Grading

Overview

If you've set up assignments so that students submit them via Canvas, you'll see ungraded assignments in your Dashboard or Course to-do list.  Clicking that will take you to SpeedGrader, which lets you grade, add annotations, add comments (text, audio/video, and even a nifty speech-to-text tool in Chrome).

Teachers can also go to Grades to enter scores.  That looks like a spreadsheet with rows and columns.

One very useful feature in Grades -  click the pull-down arrow in the column header to send messages to particular students (students who didn't turn it in, students who got a low score, etc.).


 

SpeedGrader

 SpeedGrader Overview Links to an external site.

When grading an Assignment with the file submission turned on and the student has submitted a file in certain formats (.doc/.docx, .ppt/.pptx, and .pdf), you can annotate student submissions.
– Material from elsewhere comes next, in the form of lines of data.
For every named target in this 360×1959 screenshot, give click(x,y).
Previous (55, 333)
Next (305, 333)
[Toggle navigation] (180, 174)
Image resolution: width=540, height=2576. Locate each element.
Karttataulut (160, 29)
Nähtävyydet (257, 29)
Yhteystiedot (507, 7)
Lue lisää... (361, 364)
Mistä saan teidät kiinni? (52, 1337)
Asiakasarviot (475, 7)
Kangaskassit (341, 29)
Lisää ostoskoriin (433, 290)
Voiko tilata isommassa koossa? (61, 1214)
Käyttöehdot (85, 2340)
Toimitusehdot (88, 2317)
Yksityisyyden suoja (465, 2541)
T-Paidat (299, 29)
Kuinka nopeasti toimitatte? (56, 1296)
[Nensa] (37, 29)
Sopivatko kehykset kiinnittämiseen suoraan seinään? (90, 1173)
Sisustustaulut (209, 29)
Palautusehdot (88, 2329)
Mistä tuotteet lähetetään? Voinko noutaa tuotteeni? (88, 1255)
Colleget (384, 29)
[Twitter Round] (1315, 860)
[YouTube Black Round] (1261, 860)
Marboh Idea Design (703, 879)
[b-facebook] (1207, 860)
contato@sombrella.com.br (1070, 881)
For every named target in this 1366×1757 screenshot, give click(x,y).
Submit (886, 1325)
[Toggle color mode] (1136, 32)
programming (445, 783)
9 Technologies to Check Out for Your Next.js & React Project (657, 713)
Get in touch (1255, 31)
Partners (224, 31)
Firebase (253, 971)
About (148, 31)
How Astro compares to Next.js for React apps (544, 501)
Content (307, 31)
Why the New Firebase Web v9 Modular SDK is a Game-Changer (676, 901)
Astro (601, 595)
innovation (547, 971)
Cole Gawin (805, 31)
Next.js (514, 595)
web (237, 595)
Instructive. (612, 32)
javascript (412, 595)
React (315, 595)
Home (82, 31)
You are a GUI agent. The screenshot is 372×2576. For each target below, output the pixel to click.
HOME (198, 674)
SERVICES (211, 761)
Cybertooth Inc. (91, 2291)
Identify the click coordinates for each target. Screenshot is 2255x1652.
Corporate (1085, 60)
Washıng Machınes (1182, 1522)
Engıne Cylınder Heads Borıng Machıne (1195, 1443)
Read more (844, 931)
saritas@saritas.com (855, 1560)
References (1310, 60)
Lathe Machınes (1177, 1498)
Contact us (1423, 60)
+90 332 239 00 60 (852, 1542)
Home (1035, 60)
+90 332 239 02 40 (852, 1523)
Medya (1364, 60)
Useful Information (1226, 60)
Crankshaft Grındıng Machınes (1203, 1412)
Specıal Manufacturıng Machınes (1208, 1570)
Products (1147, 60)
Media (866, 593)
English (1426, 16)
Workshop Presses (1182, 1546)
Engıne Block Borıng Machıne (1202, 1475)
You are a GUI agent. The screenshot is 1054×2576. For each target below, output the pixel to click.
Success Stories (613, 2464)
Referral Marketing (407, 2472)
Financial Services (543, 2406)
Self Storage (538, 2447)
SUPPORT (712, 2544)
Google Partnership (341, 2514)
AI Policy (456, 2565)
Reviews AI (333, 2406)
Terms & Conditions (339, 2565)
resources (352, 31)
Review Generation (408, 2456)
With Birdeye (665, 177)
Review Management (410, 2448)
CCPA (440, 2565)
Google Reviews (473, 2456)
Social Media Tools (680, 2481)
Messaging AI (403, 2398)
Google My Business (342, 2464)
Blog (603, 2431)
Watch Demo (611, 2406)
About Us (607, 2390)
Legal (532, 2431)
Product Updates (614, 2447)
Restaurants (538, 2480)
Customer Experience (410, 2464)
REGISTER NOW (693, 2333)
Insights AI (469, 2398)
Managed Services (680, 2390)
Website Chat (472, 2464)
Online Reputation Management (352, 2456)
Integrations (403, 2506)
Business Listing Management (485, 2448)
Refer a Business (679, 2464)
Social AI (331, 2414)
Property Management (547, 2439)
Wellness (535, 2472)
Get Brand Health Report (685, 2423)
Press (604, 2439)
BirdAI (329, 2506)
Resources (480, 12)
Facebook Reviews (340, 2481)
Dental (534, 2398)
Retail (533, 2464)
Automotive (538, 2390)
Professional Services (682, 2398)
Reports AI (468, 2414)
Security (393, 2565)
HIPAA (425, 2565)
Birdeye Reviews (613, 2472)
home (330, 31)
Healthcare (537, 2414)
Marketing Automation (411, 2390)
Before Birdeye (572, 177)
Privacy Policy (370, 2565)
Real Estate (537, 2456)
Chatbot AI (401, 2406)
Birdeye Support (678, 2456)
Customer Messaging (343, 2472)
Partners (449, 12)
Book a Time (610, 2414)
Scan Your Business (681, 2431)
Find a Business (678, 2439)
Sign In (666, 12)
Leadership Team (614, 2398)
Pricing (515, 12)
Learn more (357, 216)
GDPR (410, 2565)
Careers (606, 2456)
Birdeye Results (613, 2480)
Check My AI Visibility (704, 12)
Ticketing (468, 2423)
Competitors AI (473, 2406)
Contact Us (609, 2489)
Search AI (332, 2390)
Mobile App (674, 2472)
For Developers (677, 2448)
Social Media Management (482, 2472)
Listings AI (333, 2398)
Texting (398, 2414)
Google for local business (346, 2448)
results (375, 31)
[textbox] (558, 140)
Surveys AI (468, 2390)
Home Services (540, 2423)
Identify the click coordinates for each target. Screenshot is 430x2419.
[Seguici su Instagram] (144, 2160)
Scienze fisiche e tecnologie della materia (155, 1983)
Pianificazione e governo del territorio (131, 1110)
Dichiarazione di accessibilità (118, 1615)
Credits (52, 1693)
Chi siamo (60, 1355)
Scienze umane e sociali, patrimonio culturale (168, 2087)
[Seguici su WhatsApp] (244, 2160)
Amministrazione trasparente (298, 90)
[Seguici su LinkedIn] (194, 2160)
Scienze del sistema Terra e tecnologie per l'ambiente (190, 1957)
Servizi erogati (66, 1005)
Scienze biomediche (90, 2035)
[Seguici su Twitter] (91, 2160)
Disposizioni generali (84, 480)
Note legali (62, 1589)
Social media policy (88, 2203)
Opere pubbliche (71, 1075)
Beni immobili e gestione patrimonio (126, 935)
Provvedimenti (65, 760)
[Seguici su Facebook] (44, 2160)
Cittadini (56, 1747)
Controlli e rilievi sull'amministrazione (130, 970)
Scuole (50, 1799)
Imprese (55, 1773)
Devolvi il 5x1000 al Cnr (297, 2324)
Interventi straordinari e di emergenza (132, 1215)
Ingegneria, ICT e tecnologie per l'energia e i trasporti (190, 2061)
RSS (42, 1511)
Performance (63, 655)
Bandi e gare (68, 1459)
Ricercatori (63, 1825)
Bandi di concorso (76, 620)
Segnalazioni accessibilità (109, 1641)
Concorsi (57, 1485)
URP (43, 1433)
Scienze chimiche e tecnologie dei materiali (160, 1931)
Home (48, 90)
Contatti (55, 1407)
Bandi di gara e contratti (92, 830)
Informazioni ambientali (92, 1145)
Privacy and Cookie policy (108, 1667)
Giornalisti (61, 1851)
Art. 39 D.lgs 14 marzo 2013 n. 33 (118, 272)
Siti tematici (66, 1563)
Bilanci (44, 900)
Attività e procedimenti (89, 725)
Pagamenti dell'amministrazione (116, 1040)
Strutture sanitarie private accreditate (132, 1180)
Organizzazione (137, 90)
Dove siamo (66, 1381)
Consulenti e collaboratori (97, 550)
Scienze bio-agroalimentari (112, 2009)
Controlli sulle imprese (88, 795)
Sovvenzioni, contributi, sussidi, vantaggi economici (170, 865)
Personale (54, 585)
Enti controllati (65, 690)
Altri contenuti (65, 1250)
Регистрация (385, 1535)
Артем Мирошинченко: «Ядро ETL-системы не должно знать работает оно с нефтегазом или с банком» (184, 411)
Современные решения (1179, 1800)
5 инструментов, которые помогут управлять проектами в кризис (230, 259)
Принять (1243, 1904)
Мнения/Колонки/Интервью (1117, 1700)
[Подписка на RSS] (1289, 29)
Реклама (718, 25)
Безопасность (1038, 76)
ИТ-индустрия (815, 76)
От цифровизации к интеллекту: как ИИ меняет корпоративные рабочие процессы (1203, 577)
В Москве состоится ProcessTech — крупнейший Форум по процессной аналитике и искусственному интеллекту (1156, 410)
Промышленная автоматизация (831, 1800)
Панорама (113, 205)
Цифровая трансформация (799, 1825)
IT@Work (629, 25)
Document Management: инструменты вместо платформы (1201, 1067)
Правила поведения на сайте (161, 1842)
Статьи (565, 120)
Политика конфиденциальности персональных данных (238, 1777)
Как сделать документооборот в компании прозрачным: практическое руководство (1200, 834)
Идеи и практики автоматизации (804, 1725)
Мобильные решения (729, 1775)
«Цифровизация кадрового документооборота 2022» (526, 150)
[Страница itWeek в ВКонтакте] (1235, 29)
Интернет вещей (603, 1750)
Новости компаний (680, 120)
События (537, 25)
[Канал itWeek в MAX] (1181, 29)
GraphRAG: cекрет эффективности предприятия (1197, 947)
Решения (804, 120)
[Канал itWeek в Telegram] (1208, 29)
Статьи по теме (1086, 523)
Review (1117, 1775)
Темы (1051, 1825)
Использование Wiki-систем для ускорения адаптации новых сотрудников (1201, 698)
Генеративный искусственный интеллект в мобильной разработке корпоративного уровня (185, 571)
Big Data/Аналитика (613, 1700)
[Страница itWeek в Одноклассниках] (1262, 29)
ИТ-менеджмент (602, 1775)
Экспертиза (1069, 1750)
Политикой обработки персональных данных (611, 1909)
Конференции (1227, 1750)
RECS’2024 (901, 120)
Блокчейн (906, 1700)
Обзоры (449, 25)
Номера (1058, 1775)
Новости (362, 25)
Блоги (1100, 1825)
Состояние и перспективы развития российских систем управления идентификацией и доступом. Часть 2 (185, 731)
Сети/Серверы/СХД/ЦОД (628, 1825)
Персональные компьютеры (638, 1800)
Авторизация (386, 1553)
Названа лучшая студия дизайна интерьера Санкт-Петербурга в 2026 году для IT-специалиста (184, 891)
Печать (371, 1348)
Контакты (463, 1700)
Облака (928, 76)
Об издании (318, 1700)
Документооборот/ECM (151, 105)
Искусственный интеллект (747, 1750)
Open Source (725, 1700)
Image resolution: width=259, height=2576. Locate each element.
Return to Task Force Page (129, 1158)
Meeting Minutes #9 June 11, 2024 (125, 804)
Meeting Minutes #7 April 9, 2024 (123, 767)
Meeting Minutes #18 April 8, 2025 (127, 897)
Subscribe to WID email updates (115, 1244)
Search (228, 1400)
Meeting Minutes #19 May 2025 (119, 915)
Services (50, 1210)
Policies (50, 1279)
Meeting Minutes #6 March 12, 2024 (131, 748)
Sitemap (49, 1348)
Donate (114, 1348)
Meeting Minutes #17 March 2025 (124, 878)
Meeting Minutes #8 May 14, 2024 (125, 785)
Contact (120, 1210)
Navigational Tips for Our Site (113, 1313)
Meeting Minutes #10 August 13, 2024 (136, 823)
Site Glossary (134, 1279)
Note that those annotations cannot be viewed by screen readers, so for usability purposes the same information should be provided in the comments field of the sidebar.

Students can view their feedback in two ways: via their submission view if the graded assignment was submitted online (Graded Discussion, Quizzes, and online Assignments) and via the Grades link in Course Navigation. Students can only see their own grades and not those of their classmates.

The student view includes a nifty "What-If" feature that allows them to forecast future grades based on upcoming assignments. It also shows both their current score (based on assignments graded) as well as their total score (including all points possible for the course).